Top of Entries shown
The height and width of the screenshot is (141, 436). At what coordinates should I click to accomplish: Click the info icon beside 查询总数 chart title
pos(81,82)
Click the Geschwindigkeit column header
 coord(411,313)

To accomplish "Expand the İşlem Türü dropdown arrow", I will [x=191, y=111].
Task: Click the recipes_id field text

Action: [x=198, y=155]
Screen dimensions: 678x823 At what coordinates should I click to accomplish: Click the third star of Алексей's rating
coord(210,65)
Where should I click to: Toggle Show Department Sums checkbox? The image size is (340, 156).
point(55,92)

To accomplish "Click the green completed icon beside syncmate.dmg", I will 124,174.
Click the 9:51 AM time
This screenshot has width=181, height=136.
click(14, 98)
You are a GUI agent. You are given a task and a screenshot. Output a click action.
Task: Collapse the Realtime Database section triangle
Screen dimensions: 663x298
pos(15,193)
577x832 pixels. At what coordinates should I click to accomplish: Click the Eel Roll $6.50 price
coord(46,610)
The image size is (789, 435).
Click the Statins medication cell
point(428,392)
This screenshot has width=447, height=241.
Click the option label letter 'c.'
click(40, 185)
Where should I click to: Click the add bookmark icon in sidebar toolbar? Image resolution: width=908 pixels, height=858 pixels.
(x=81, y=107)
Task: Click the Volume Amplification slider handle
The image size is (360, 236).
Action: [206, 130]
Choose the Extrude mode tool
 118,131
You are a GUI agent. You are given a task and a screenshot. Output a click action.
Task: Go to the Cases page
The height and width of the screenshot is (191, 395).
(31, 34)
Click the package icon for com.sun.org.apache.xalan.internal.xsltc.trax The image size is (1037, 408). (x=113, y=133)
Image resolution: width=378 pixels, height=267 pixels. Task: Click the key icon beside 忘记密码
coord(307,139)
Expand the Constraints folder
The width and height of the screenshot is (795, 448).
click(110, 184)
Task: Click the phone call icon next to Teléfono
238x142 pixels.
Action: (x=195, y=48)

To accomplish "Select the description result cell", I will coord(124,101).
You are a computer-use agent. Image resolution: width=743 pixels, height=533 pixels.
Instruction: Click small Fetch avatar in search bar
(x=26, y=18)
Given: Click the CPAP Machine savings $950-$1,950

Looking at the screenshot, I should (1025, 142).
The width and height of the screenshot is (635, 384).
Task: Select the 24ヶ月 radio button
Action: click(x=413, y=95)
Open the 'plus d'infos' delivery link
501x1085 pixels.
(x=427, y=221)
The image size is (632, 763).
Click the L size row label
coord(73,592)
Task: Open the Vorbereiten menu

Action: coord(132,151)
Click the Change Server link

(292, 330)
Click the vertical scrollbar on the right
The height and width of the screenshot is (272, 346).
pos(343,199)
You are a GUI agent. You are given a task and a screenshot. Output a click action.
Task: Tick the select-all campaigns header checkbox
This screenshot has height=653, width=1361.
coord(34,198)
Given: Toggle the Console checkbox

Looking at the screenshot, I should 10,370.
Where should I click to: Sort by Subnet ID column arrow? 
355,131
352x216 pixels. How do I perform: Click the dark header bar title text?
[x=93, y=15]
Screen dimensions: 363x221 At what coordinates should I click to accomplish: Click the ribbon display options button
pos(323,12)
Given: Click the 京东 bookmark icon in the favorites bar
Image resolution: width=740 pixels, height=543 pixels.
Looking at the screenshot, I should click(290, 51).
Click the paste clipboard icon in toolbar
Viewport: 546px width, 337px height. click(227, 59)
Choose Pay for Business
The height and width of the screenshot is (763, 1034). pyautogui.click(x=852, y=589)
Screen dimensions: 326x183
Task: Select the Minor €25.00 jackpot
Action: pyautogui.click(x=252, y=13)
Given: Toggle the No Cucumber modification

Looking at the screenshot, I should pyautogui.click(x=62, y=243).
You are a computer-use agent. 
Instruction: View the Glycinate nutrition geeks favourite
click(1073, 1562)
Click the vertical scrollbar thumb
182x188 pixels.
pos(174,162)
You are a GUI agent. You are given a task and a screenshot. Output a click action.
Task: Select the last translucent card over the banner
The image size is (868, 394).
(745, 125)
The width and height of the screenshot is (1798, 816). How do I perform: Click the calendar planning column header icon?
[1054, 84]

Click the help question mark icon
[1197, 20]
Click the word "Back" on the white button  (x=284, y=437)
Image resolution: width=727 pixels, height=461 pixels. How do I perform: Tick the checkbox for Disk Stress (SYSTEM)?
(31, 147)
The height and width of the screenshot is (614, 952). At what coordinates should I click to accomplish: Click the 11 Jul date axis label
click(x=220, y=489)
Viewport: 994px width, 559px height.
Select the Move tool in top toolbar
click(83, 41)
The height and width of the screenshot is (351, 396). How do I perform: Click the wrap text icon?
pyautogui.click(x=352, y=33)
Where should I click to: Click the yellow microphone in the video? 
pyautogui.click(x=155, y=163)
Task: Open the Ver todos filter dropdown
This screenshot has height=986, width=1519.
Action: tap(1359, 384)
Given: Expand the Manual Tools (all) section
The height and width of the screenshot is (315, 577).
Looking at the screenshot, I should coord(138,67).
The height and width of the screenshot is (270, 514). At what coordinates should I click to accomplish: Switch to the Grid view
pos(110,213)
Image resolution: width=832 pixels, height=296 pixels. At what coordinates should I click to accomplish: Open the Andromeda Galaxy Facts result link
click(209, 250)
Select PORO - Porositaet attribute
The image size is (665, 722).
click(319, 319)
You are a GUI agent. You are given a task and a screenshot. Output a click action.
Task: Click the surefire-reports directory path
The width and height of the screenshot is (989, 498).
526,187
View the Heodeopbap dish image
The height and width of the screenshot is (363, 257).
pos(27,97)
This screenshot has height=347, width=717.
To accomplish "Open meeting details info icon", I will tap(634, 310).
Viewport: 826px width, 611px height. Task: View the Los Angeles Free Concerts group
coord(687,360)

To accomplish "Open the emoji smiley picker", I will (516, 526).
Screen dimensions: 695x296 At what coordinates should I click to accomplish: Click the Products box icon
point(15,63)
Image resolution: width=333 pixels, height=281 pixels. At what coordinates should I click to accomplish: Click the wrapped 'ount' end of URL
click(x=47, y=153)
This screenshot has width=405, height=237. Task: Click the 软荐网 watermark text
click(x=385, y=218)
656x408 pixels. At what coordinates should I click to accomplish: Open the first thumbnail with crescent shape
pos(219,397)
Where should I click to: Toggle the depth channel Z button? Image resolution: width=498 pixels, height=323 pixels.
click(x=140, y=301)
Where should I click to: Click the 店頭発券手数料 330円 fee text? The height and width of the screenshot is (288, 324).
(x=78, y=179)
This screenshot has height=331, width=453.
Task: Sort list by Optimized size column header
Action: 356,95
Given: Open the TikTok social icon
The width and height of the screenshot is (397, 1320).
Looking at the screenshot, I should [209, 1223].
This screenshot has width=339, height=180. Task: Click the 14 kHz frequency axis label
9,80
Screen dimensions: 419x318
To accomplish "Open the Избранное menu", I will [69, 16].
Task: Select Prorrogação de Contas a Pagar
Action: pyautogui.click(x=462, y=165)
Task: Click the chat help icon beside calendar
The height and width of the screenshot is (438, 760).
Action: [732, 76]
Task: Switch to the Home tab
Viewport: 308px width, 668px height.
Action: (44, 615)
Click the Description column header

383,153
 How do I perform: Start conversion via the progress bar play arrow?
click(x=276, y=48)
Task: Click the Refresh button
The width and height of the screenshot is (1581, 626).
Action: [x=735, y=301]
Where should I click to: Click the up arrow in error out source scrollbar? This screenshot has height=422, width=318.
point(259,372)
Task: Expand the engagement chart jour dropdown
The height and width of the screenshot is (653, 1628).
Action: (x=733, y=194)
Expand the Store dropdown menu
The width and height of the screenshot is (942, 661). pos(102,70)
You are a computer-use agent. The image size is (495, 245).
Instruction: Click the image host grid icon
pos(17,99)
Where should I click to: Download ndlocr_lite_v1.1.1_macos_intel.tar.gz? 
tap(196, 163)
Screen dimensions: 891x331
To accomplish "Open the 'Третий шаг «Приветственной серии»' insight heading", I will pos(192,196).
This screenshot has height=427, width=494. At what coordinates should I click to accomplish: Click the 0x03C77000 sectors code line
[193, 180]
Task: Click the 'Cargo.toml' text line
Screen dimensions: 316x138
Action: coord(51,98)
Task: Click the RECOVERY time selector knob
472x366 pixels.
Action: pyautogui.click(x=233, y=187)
Bottom of Entries shown
§ **Description of the task**
When a line in the material above includes the word "computer", copy that line.

§ **Answer space**
You are a computer-use agent. Image resolution: width=743 pixels, height=533 pixels.
You are a computer-use agent. 
You are a computer-use agent. The image size is (495, 245).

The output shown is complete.